Another example of devices with totally different interfaces would be the Teenage Engineering OP-1 and the Elektron Octatrack. I know they're not totally comparable since they don't have the same capabilities as the Octatrack doesn't house a synthesis engine (though it could be emulated with single-cycle waves). But they are comparable in their condition as autonomous music production platforms and are perfect examples of how their interface design conditions the act of creation.

The Elektron machine has one of the hardest interfaces I've ever tried. It's not intuitive, the menus are dense and multi-layered, normally performing an action requires pressing a combination of keys. It's an interface whose power lies in the user's capacity for recall.
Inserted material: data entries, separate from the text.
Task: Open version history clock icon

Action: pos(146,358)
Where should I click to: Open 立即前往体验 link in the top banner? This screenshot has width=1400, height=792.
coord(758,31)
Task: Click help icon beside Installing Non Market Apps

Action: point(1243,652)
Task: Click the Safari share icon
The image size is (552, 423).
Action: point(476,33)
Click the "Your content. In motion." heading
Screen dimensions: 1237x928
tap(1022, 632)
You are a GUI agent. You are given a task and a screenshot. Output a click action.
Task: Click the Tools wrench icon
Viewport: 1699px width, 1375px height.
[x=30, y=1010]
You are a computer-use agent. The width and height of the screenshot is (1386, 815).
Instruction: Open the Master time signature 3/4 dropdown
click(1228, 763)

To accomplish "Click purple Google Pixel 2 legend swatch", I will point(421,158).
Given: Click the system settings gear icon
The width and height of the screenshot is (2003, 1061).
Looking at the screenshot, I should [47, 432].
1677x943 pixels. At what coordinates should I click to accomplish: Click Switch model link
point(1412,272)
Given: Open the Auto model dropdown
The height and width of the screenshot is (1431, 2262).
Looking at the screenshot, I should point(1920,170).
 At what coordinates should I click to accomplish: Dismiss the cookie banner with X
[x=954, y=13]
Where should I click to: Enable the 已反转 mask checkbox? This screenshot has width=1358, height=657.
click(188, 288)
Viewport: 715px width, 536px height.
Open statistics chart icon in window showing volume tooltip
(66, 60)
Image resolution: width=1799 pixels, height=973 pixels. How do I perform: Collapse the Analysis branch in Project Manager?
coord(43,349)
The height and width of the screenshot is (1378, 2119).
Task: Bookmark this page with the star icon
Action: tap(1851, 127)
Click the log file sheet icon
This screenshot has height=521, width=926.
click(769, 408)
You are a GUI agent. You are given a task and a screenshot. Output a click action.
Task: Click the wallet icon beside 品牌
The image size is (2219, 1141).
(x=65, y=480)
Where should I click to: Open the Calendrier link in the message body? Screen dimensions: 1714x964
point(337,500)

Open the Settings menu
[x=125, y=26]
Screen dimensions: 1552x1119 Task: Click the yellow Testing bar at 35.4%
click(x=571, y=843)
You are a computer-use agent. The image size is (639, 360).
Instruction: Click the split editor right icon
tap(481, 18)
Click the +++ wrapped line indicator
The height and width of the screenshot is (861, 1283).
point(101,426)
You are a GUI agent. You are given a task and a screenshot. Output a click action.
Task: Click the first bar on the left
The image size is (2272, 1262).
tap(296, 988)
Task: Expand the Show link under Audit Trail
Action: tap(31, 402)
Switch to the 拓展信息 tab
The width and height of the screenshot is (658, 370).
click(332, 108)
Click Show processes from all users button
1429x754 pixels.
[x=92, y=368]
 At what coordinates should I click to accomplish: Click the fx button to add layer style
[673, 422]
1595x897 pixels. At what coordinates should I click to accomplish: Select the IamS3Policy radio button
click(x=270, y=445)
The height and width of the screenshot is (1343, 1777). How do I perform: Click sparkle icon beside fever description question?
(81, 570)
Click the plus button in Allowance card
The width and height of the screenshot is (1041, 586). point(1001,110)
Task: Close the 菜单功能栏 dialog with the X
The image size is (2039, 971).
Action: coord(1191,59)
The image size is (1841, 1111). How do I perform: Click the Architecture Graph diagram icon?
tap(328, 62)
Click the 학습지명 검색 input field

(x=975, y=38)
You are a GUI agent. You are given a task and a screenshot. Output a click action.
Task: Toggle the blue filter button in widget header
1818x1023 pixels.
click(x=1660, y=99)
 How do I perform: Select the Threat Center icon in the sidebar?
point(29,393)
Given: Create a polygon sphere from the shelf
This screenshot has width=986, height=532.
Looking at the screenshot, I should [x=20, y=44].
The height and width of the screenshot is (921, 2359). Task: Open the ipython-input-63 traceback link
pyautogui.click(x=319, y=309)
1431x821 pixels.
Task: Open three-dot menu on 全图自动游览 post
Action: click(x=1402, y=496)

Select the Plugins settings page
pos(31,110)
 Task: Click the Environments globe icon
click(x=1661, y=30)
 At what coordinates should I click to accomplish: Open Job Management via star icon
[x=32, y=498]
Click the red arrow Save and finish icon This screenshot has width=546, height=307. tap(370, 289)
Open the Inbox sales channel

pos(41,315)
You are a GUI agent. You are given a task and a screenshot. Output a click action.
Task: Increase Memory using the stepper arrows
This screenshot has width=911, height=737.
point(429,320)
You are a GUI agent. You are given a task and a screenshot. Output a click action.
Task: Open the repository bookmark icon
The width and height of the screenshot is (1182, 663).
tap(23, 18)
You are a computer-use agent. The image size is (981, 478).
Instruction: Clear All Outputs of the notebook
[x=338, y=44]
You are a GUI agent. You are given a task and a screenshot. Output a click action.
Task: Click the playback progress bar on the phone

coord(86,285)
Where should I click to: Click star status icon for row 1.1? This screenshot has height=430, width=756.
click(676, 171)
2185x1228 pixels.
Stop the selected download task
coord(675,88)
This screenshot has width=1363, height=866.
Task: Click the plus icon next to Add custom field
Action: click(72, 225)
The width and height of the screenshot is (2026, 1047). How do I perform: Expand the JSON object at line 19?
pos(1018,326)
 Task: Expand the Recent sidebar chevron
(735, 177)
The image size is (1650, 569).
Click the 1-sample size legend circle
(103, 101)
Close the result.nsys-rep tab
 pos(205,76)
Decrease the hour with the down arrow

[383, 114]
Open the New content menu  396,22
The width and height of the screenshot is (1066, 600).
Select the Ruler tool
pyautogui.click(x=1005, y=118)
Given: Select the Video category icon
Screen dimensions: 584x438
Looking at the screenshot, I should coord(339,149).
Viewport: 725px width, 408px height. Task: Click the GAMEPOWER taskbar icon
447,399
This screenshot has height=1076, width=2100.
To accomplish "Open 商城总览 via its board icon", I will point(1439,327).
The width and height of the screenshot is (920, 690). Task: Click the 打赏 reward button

On the other hand, once you overcome the learning curve, it becomes one of the deepest and most powerful machines you can find.

Elektron Octatrack.

The OP-1, on the contrary, is totally friendly and possesses a playful character that aims to make the experience fun. It has no complex about dispensing with the usual lexicon and, instead, showing you a cow. The fact that the delay has a pitchshifting value of -5 stops worrying you, what's really important is that the cow digests faster or slower. We could talk about it having an interface based on recognition (if anyone is capable of recognizing an audio compression algorithm in an 8-bit animation of a boxer).

OP-1 by Teenage Engineering, which probably reminds you of this other "synthesizer".

How the interface conditions the way of making music (beyond synthesizers vs. traditional instruments) is something I've been thinking about since many years ago when I switched from Logic to Ableton Live.

Logic and Ableton Live's Arrangement view show us the structure of the song we're creating in an analytical view. More or fewer sounds will be added, more or fewer arrangements, you'll have more or fewer tracks, but the linearity inherited from making recordings on a tape system is always there. Just like video recordings are structured linearly due to the inherent sequentiality of the medium.

Arrangement View in Ableton Live. An analytical and linear view.

While Ableton broke the analytical paradigm with its Session View to offer the user a synthetic approach to creating music: it puts an entire song at once or an entire DJ set at once in the user's view. Linearity has been broken, all the small fragments of your composition are within your reach, simultaneously and one click away from playing them.

Session View. A synthetic view that shows you all the parts of the song simultaneously.

Paradoxically I've gone back to Logic because Ableton's synthetic interface view drags me into wasting time creating small loops that result in repetitions and recursivity and makes me completely abandon the analytical approach.

I don't think Buchla is better than Moog, or that the OP-1 is better than the Octatrack, or that Ableton is better than Logic... what I do believe is that we should choose the interface that best suits our purposes.

And, of course, as designers we should design the interface that best suits users' purposes.

I couldn't close this text without making a special mention of monome, the creators of grid and arc. Authentic minimalist marvels heir to the purest Dieter Rams.